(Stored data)

++++++

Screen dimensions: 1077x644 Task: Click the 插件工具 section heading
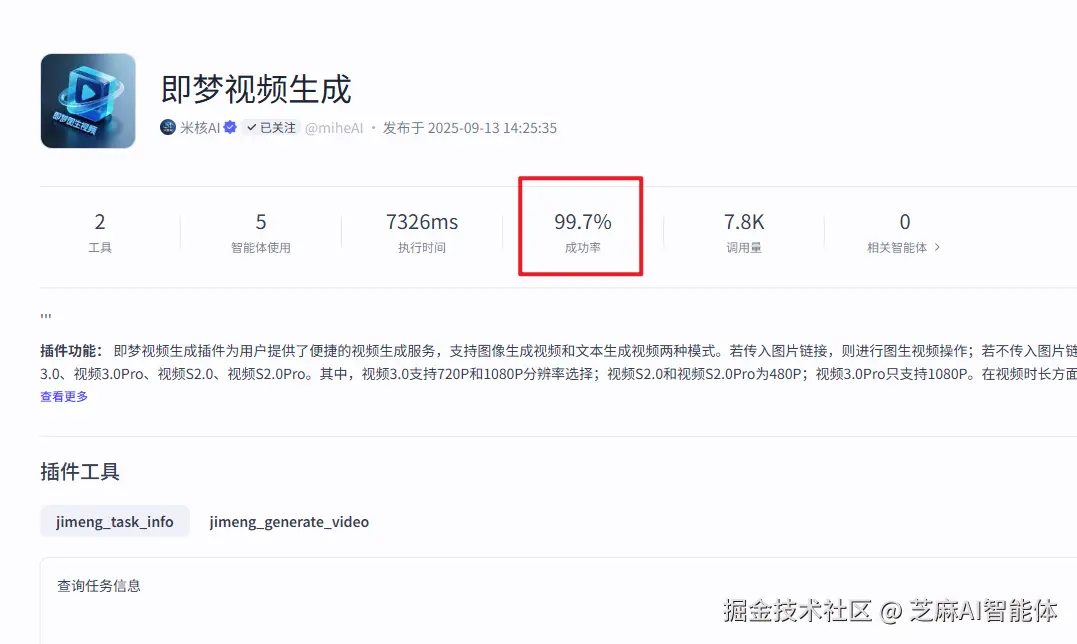[x=79, y=471]
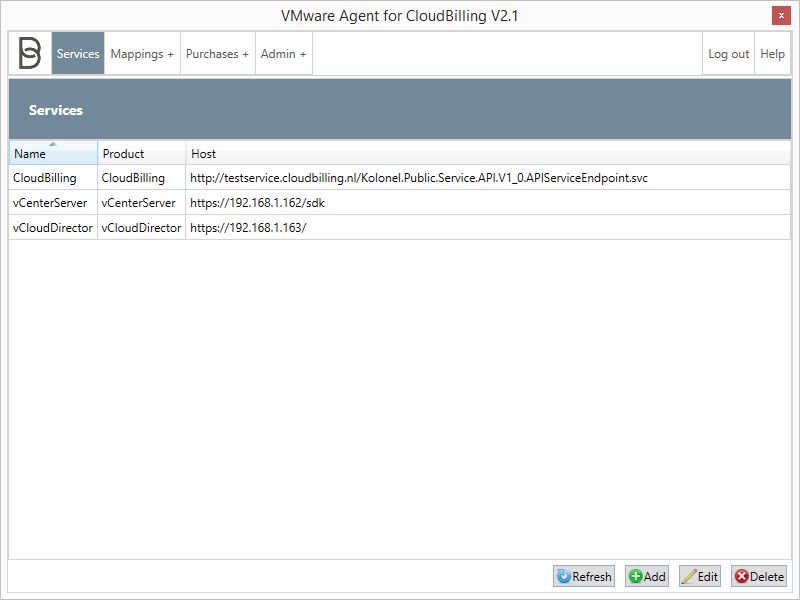Expand the Mappings + menu
Image resolution: width=800 pixels, height=600 pixels.
pos(142,54)
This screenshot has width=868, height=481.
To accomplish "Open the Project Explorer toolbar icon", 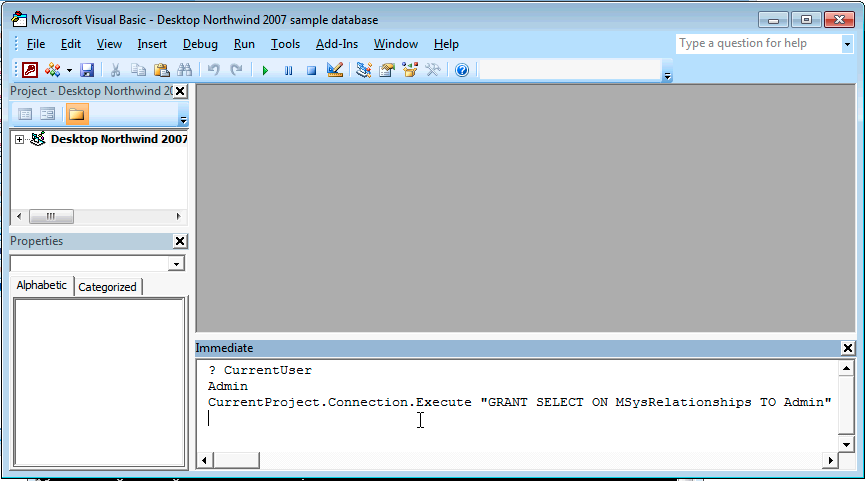I will (x=363, y=70).
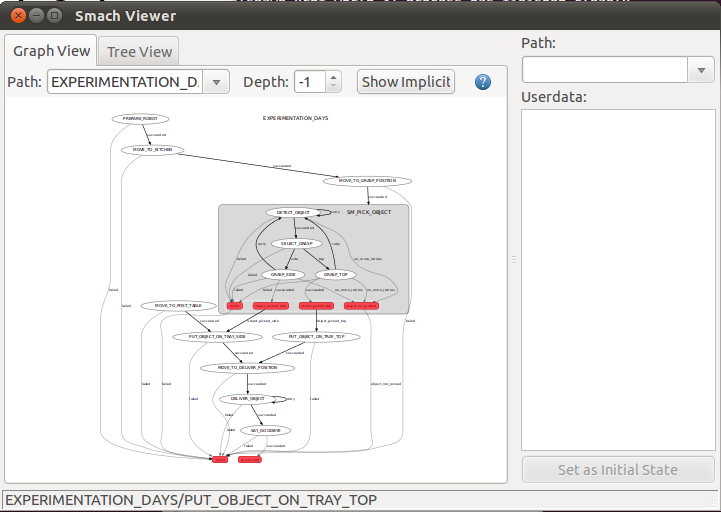Increase the Depth value with up arrow
The image size is (721, 512).
(334, 76)
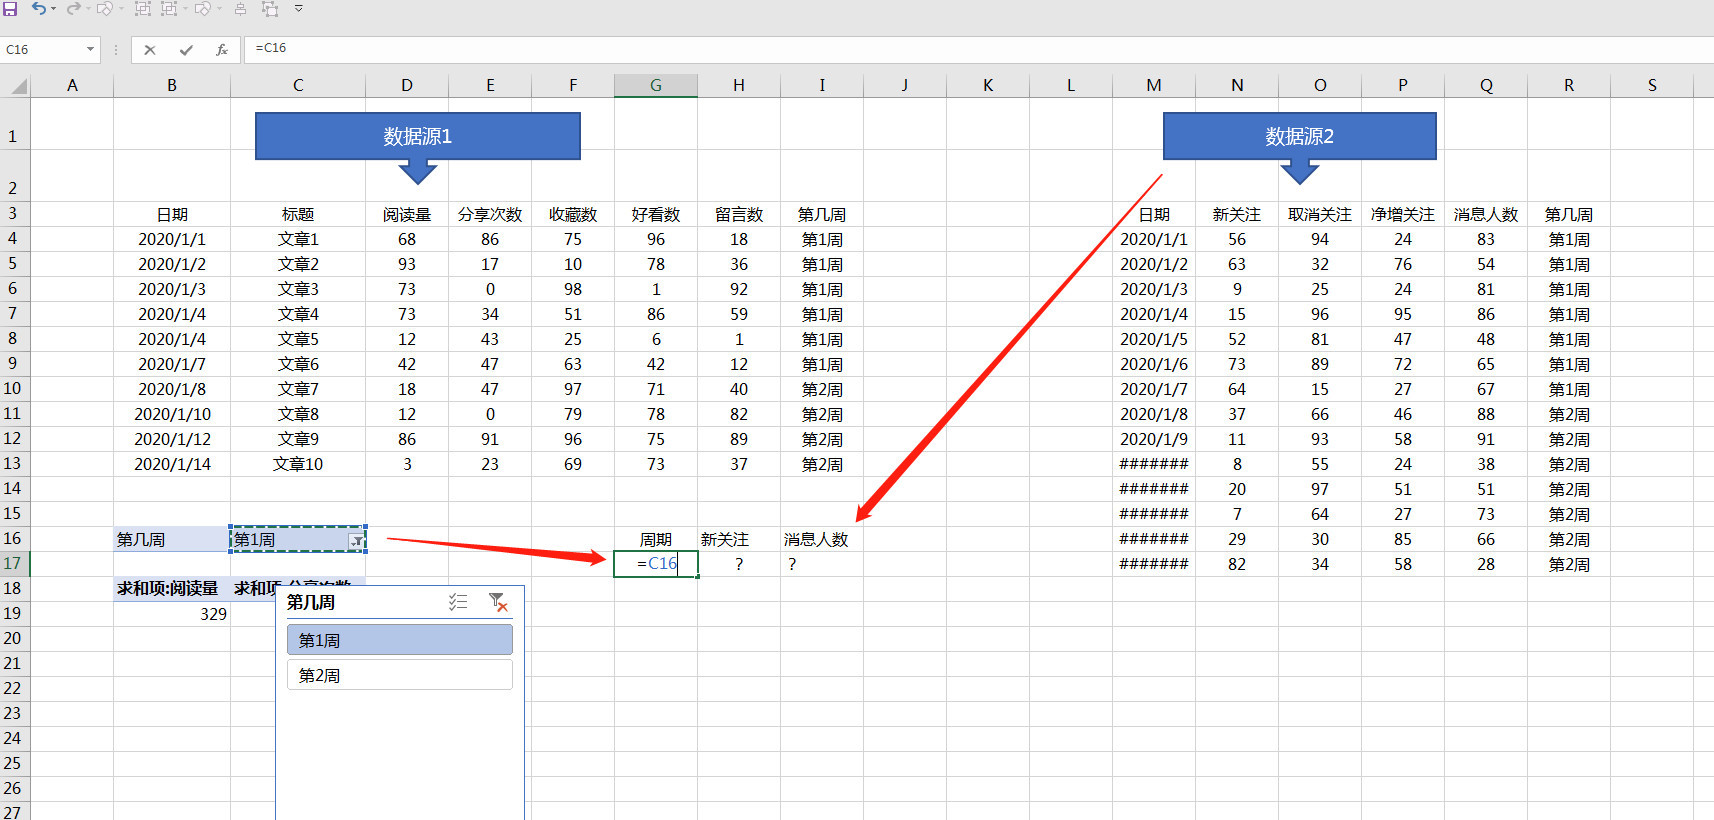Toggle multi-select in the 第几周 slicer

(x=458, y=602)
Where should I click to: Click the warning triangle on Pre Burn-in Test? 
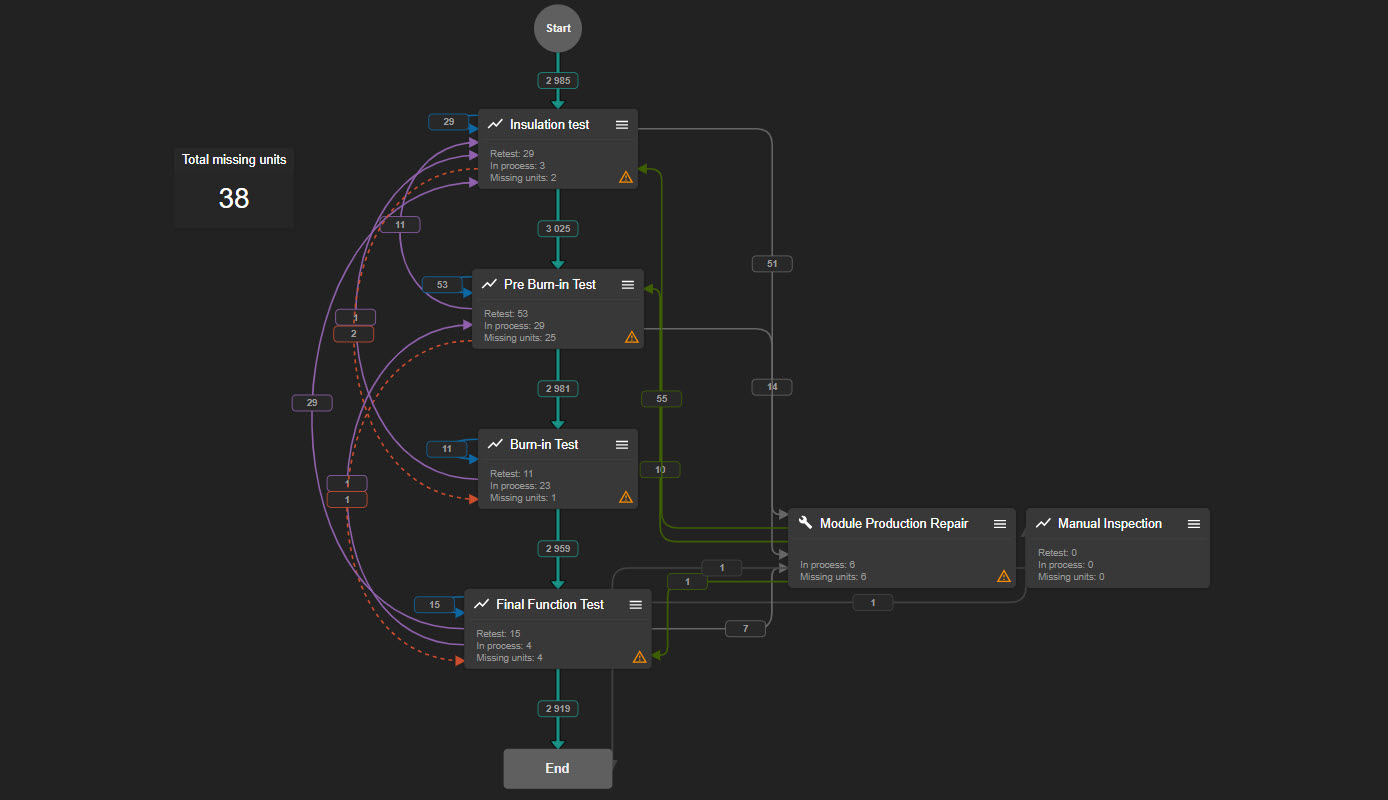coord(632,337)
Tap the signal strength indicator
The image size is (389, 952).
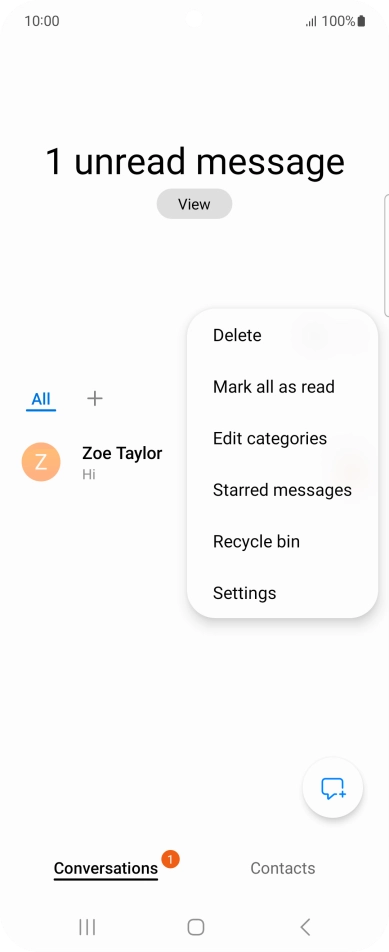point(311,22)
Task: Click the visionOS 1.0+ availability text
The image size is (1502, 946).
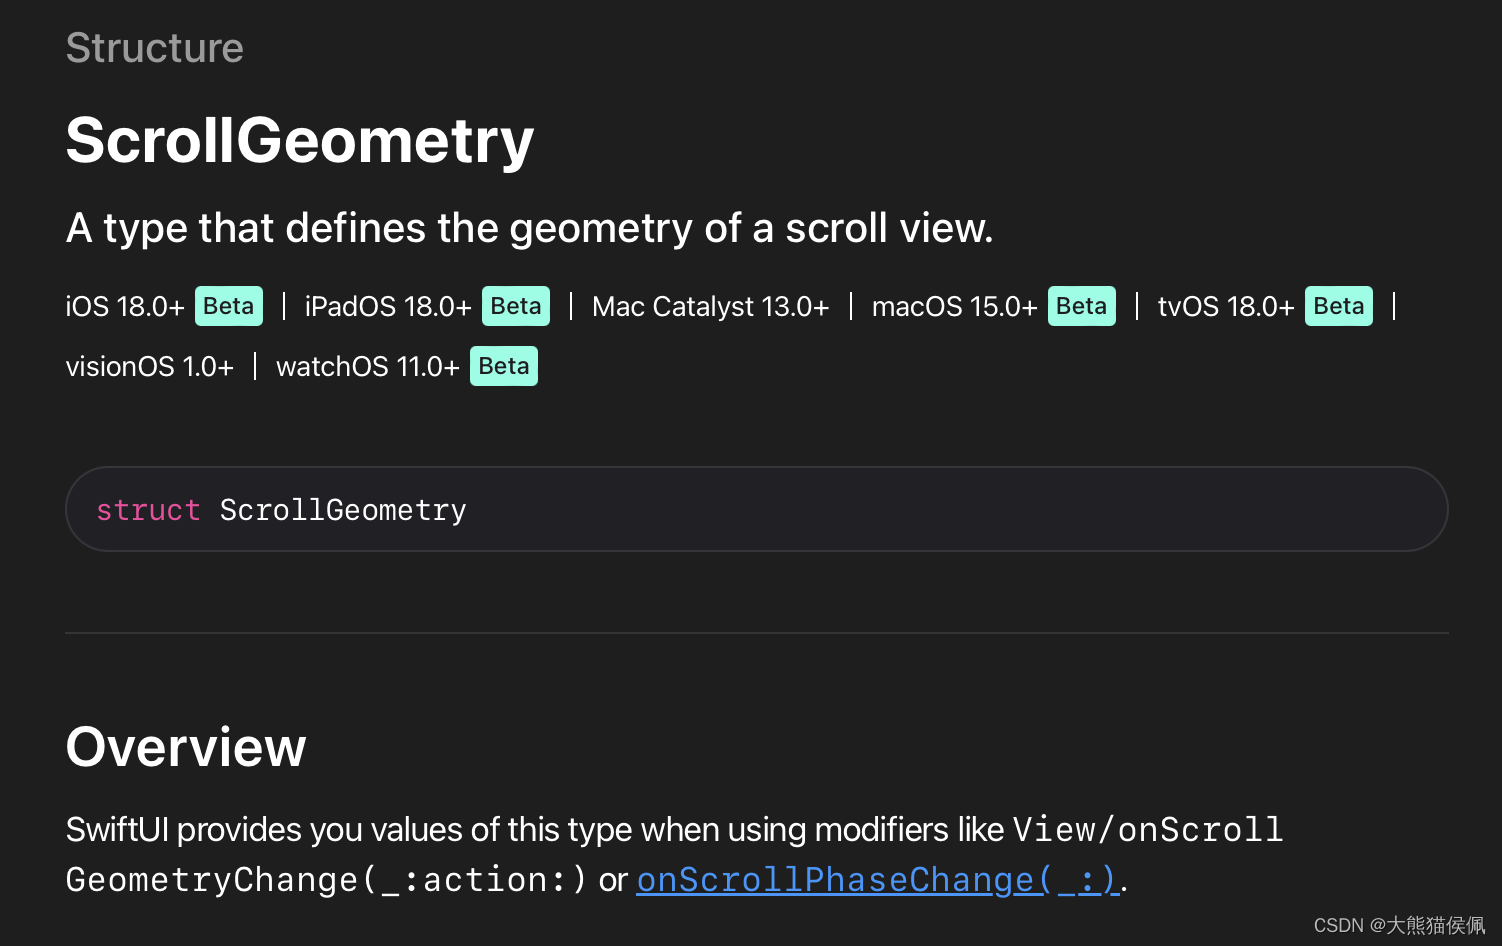Action: click(150, 366)
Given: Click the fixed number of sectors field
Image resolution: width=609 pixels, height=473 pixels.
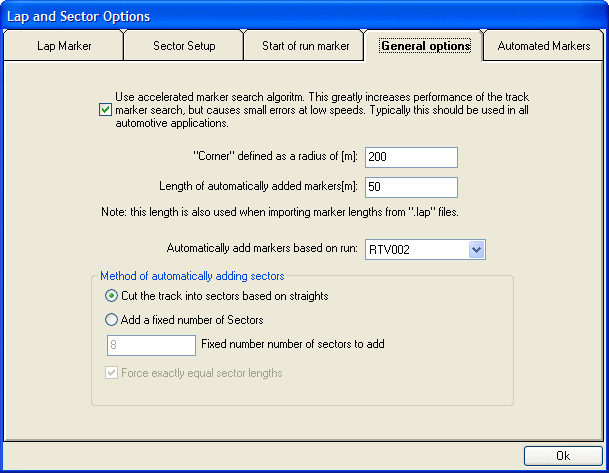Looking at the screenshot, I should point(150,345).
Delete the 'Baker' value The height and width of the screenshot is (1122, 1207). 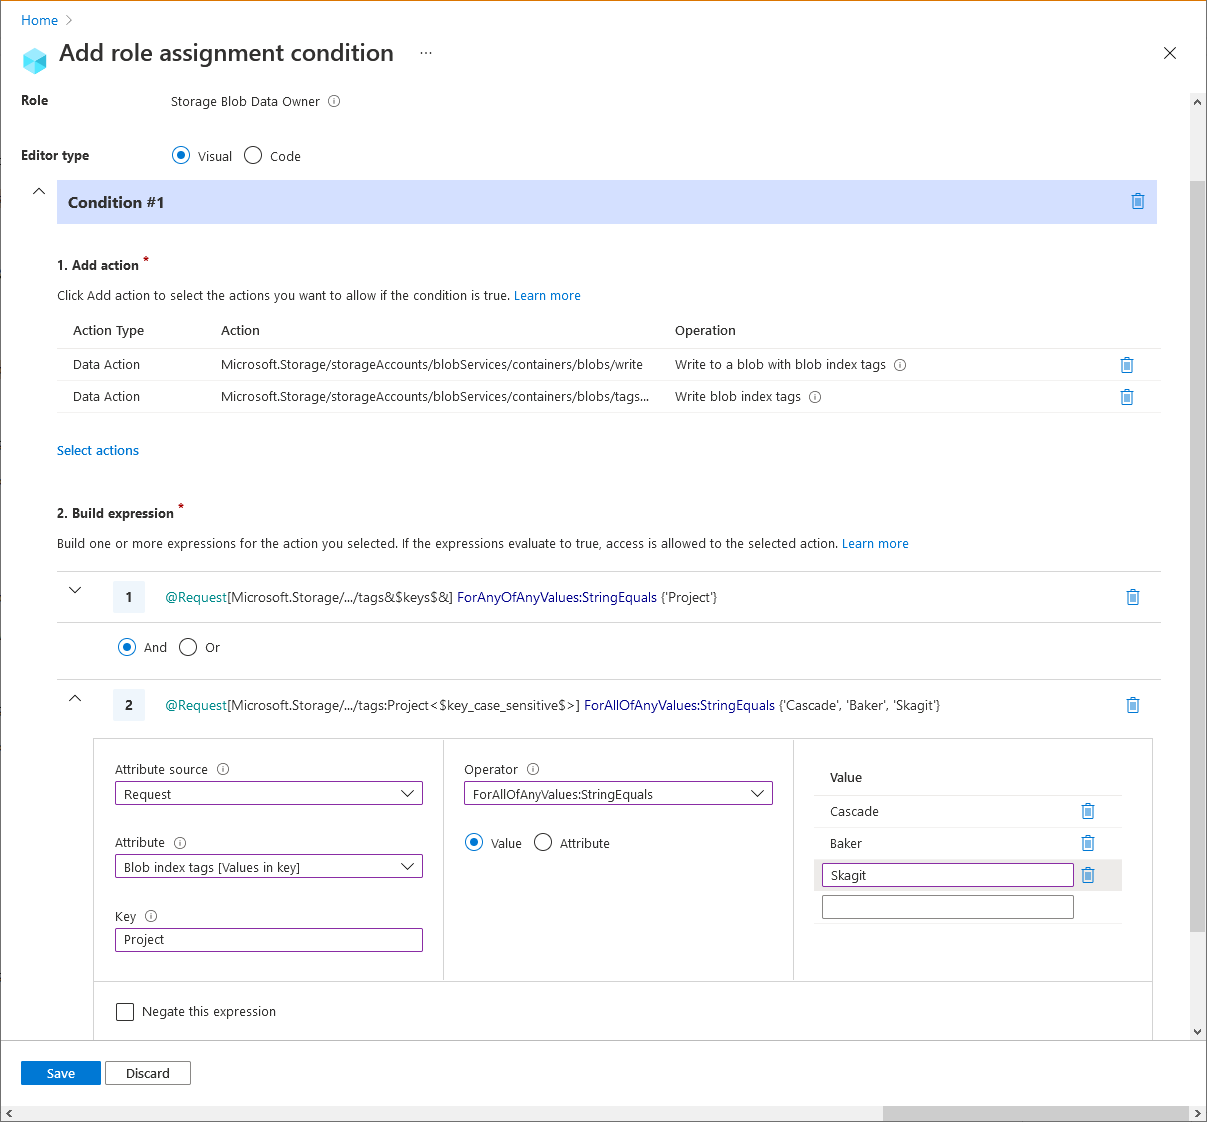pyautogui.click(x=1087, y=843)
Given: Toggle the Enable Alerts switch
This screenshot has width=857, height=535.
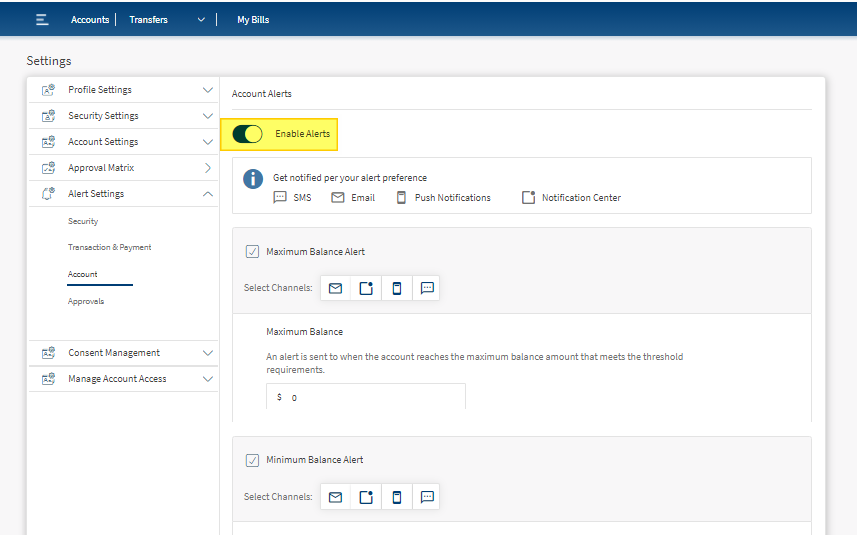Looking at the screenshot, I should tap(248, 134).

++++++

Repeat word for word the lines above, from the first entry through the line containing "This screenshot has width=868, height=481.", with both ends kept and the pictures dropped.

■ **Written reply**:
Screen dimensions: 1077x644 Task: Click the 插件工具 section heading
[x=79, y=471]
Expand the Mappings + menu
Image resolution: width=800 pixels, height=600 pixels.
pos(142,54)
This screenshot has width=868, height=481.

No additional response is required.